— start Text passage —

Uber End-to-End Data Engineering Platform

A production-grade, cloud-native data engineering platform built on AWS, simulating Uber's ride analytics pipeline. Showcases 18+ technologies across batch processing, real-time streaming, data warehousing, and ML feature engineering.

🏗️ Architecture

The platform follows a layered architecture with clear separation between ingestion, processing, warehousing, and orchestration:

Data Sources → Ingestion (API Gateway + Lambda)
    ↓
Real-Time: Kinesis → Lambda → Firehose → S3 + DynamoDB
Batch: S3 Bronze → Glue ETL → S3 Silver → S3 Gold
    ↓
Warehouse: Redshift (Star Schema) + Snowflake + Athena
    ↓
Orchestration: Airflow + Step Functions + EventBridge
Monitoring: CloudWatch + SNS Alerts + Great Expectations

🔄 Data Pipeline

Medallion Architecture

Layer	Purpose	Format	Partitioning
🥉 Bronze	Raw, unprocessed events	JSON/CSV	`year/month/day`
🥈 Silver	Cleaned, validated, enriched	Parquet (Snappy)	`event_date/city`
🥇 Gold	Business-ready aggregations & star schema	Parquet	`ride_date`

🛠️ Technology Stack

Category	Technologies
Storage	Amazon S3 (Data Lake – Bronze/Silver/Gold), DynamoDB
Compute	AWS Lambda, EC2, EMR (Spark), AWS Glue (PySpark)
Streaming	Amazon Kinesis Data Streams, Kinesis Firehose, Apache Kafka (MSK)
Data Warehouse	Amazon Redshift, Snowflake
Transformation	dbt, AWS Glue ETL, PySpark
Orchestration	AWS Step Functions, Apache Airflow (MWAA), Amazon EventBridge
API	Amazon API Gateway
Analytics	Amazon Athena, Redshift Spectrum
Data Quality	Great Expectations
Monitoring	Amazon CloudWatch, Amazon SNS
Infrastructure	Terraform (IaC)
CI/CD	GitHub Actions
Containers	Docker, Amazon ECR
Data Catalog	AWS Glue Data Catalog

📁 Project Structure

uber-data-engineering-platform/
│
├── terraform/                          # 🔧 Infrastructure as Code
│   ├── main.tf                         # Root configuration (S3 backend)

— end Text passage —
— start Items —

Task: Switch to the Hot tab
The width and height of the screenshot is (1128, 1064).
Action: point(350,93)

— end Items —
— start Items —

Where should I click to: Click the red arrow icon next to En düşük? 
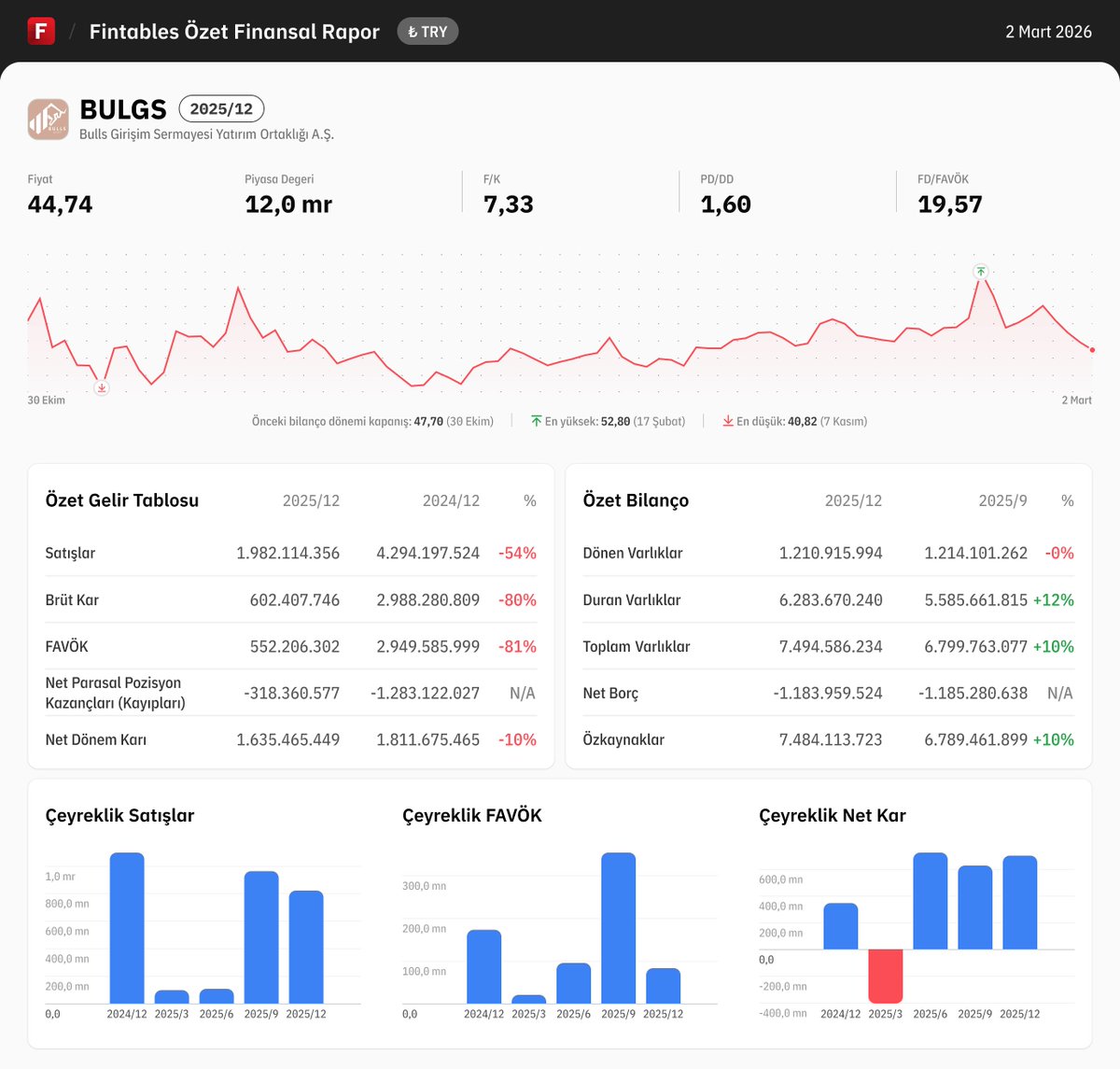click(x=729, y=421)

— end Items —

Decide whether each statement agrees with the platform description above, answering yes or no and quoting the words that settle it. 1. The Silver layer stores data as Parquet with Snappy compression. 2. The Bronze layer is partitioned by city. 3. Apache Kafka is listed under orchestration. The entries are drawn from a separate source.

1. Yes: "Parquet (Snappy)"
2. No: "year/month/day"
3. No: "Orchestration: Airflow + Step Functions + EventBridge"